→ **EXERCISE**: Both the line below containing "Task: Cancel the PivotTable dialog" and the line containing "You are a computer-use agent. Image resolution: width=1020", along with every line between them, should be repeated exactly; no other line belongs in the answer.

→ **THE DATA**:
▼

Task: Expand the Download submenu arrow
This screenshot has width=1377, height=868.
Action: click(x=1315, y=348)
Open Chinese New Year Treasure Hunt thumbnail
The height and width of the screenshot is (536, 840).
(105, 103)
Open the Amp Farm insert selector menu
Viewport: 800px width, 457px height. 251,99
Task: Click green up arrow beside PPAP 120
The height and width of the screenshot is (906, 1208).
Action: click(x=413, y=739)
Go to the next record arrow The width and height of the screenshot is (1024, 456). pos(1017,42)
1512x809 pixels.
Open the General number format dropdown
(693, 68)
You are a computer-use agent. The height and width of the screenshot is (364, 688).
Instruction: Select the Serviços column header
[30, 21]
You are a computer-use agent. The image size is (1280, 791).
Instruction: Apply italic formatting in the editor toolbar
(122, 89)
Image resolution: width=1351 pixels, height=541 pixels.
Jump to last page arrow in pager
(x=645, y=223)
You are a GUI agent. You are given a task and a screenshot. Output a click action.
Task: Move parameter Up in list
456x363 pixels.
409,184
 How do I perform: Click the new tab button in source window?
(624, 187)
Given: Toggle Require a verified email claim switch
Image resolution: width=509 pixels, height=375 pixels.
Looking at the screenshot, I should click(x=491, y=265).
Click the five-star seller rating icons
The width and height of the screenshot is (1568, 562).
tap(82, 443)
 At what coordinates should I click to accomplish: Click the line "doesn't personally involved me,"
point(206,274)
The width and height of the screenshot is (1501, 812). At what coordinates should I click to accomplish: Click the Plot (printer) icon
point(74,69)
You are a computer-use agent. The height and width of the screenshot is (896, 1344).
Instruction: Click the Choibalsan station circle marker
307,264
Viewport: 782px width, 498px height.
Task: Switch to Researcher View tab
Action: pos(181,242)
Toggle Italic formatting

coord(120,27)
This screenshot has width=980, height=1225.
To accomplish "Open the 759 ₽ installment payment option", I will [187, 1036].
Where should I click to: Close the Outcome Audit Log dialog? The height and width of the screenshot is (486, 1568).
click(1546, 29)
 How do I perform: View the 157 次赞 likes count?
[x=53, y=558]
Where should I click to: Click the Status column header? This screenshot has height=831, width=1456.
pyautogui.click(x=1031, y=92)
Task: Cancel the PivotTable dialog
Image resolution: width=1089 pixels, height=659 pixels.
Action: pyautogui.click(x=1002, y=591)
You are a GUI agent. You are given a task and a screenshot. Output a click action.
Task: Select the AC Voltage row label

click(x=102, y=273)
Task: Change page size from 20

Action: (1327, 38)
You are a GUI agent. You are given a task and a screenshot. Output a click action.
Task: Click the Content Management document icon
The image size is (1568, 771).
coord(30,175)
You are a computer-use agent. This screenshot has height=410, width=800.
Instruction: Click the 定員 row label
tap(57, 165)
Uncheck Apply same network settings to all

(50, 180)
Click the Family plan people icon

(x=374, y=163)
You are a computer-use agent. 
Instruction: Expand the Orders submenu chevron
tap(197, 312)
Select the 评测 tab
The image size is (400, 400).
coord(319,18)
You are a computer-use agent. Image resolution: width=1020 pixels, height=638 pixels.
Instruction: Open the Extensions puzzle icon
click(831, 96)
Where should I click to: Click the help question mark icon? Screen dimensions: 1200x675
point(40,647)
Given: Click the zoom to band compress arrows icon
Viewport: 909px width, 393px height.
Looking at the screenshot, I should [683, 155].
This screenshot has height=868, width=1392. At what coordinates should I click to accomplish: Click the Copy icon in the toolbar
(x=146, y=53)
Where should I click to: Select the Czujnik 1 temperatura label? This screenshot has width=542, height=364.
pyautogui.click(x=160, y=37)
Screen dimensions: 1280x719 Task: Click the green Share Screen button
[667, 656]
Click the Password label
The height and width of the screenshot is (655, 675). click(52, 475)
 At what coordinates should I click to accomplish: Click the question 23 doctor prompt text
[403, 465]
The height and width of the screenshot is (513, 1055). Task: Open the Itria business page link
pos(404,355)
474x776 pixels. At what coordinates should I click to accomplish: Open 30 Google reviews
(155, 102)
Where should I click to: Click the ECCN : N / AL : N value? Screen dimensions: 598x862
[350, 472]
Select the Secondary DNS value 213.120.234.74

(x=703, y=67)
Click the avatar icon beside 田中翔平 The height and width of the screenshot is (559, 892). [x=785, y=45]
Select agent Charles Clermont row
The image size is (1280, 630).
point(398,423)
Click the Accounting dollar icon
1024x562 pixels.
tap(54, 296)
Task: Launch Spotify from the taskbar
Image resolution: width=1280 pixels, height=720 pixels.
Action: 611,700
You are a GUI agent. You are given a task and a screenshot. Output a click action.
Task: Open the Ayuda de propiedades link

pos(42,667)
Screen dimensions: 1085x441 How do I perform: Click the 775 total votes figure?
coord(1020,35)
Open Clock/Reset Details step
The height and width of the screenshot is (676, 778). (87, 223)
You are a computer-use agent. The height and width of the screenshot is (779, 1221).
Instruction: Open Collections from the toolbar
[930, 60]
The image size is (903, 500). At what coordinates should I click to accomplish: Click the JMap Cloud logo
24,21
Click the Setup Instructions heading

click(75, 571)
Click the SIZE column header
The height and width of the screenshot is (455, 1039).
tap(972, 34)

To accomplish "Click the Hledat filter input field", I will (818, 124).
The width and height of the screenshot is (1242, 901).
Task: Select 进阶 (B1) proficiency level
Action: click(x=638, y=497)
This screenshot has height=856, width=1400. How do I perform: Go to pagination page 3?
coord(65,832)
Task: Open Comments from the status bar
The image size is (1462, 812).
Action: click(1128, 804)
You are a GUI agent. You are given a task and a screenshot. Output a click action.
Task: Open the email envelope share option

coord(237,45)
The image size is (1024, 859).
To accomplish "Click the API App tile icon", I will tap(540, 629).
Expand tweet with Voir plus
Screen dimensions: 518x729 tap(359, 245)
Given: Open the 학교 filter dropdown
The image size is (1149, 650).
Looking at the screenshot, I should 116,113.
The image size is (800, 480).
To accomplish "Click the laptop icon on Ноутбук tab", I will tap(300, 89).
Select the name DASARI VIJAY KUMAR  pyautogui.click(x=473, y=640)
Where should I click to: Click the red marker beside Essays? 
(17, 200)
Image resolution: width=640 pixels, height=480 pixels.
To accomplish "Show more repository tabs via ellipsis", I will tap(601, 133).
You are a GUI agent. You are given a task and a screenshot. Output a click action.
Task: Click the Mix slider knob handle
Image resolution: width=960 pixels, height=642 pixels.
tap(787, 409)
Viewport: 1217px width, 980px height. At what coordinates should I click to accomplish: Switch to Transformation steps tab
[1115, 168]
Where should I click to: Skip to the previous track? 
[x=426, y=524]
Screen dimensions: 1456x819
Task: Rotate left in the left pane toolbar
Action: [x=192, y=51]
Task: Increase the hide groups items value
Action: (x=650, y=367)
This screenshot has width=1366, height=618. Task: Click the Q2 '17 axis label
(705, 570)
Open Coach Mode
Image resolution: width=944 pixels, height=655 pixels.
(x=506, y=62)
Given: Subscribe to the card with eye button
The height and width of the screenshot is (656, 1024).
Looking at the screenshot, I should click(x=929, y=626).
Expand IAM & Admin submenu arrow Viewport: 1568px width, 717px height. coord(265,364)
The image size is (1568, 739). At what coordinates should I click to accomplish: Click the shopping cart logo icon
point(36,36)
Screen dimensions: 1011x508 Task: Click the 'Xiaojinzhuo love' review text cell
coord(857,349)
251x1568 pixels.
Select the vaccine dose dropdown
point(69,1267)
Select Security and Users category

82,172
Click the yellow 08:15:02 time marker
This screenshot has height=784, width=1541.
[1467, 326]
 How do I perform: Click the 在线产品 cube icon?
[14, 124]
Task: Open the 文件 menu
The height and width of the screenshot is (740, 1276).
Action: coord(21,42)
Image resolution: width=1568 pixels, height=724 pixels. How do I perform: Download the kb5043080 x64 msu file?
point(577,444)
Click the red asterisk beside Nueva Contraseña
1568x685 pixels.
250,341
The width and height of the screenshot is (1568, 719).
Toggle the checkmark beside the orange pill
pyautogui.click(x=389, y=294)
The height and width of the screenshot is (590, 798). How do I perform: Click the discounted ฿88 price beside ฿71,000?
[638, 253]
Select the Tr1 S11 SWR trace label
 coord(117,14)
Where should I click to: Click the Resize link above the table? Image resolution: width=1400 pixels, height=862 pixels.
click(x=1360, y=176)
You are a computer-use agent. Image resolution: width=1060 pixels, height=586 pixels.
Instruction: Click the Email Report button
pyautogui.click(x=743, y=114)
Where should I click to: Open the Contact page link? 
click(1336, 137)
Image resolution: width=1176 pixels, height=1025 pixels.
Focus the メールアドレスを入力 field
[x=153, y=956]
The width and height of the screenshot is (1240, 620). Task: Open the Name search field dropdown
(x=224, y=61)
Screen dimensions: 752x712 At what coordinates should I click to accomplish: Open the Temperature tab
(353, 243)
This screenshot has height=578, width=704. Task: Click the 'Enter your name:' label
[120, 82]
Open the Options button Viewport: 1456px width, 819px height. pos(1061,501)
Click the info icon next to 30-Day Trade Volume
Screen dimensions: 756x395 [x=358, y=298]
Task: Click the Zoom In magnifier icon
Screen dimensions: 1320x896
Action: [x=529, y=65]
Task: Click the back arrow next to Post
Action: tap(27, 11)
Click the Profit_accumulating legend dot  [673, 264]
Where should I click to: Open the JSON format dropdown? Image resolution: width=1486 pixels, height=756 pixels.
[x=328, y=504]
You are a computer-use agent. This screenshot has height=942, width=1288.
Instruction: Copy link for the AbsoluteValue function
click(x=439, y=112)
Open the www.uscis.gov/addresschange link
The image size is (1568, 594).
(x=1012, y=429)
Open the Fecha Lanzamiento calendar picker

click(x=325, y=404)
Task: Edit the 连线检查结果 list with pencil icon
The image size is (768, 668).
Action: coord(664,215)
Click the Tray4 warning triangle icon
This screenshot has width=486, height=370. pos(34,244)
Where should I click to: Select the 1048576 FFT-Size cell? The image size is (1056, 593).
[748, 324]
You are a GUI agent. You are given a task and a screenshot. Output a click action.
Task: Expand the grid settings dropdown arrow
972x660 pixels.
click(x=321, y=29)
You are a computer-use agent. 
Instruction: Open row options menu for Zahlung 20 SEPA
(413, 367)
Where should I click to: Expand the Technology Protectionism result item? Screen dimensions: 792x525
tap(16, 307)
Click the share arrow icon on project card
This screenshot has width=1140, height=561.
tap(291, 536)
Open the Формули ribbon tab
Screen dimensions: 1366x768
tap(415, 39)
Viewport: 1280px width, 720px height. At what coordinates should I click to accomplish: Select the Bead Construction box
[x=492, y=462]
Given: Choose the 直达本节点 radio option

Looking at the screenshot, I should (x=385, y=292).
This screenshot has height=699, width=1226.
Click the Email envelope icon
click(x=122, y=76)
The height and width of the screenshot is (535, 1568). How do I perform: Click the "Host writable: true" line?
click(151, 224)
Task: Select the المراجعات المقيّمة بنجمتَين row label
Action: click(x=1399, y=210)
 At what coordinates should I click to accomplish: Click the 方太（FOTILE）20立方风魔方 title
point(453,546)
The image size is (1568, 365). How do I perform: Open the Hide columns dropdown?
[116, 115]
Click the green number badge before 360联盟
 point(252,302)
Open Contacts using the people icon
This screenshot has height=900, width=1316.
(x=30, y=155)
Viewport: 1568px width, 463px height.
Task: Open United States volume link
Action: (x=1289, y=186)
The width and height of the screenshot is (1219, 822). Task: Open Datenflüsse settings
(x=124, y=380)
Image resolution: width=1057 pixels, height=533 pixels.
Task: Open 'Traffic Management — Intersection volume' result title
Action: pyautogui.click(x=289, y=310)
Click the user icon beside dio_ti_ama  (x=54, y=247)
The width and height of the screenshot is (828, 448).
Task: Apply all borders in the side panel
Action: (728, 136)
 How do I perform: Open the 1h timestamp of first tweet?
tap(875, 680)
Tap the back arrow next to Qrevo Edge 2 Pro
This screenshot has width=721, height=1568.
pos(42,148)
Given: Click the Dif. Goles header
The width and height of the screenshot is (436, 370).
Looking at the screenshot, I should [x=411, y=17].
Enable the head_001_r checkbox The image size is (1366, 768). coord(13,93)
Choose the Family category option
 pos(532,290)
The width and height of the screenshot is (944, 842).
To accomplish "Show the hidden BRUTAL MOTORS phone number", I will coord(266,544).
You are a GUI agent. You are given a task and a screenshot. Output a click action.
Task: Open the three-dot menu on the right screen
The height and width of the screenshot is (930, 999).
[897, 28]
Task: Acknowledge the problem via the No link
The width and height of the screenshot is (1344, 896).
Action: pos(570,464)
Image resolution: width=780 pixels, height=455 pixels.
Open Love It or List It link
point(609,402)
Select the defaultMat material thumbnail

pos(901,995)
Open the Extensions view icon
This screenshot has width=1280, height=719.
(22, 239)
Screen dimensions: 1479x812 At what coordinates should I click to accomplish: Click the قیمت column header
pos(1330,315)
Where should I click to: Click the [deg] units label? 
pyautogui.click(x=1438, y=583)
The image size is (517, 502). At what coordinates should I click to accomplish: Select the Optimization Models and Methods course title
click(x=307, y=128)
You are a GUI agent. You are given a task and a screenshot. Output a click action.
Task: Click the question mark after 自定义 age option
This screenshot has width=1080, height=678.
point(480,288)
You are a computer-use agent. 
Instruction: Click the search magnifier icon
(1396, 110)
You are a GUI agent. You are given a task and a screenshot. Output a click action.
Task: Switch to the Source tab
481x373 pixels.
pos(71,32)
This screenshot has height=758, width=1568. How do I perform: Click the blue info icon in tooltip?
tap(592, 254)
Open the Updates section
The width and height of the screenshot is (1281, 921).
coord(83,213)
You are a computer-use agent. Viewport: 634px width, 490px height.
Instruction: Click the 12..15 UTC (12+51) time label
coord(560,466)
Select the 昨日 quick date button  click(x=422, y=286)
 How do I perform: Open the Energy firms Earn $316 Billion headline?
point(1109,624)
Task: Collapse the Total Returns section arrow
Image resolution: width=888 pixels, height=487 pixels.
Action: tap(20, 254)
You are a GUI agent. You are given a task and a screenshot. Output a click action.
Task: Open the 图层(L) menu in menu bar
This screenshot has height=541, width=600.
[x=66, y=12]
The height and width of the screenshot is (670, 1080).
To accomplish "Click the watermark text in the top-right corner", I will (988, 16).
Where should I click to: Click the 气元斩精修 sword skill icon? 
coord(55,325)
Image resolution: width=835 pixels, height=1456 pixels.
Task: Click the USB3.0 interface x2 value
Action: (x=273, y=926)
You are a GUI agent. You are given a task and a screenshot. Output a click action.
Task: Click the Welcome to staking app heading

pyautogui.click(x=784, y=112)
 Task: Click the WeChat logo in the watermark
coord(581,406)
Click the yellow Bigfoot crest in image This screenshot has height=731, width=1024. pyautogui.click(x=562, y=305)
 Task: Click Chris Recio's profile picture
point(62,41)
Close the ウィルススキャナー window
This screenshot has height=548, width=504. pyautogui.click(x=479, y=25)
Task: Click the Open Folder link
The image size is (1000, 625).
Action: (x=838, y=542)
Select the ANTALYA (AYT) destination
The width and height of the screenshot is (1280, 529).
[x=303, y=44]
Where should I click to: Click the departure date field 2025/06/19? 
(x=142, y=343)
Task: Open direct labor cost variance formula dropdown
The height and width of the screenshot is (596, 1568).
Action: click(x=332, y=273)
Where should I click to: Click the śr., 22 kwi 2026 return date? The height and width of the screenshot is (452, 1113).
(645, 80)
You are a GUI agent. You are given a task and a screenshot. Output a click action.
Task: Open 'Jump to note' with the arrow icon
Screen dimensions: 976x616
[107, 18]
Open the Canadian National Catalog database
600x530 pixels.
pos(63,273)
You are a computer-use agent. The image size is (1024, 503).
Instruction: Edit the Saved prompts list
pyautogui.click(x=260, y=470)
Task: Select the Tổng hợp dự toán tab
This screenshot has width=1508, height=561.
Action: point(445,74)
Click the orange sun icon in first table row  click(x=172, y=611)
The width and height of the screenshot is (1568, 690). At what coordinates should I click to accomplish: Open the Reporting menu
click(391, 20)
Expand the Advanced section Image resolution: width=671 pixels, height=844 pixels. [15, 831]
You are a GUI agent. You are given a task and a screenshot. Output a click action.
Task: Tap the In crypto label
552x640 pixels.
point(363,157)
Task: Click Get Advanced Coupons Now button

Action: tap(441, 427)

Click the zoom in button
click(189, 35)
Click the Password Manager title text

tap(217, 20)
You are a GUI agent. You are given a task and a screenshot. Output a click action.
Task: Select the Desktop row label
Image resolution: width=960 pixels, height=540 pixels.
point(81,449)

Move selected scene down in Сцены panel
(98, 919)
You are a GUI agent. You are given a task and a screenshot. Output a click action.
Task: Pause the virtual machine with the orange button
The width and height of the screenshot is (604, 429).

▲

→ **OUTPUT FOR THIS TASK**:
Task: Cancel the PivotTable dialog
Image resolution: width=1089 pixels, height=659 pixels.
Action: pyautogui.click(x=1002, y=591)
You are a GUI agent. You are given a task and a screenshot. Output a click action.
Task: Select the AC Voltage row label

click(x=102, y=273)
Task: Change page size from 20

Action: (1327, 38)
You are a GUI agent. You are given a task and a screenshot. Output a click action.
Task: Click the Content Management document icon
The image size is (1568, 771).
coord(30,175)
You are a computer-use agent. This screenshot has height=410, width=800.
Instruction: Click the 定員 row label
tap(57, 165)
Uncheck Apply same network settings to all

(50, 180)
Click the Family plan people icon

(x=374, y=163)
You are a computer-use agent. 
Instruction: Expand the Orders submenu chevron
tap(197, 312)
Select the 评测 tab
The image size is (400, 400).
coord(319,18)
You are a computer-use agent. Image resolution: width=1020 pixels, height=638 pixels.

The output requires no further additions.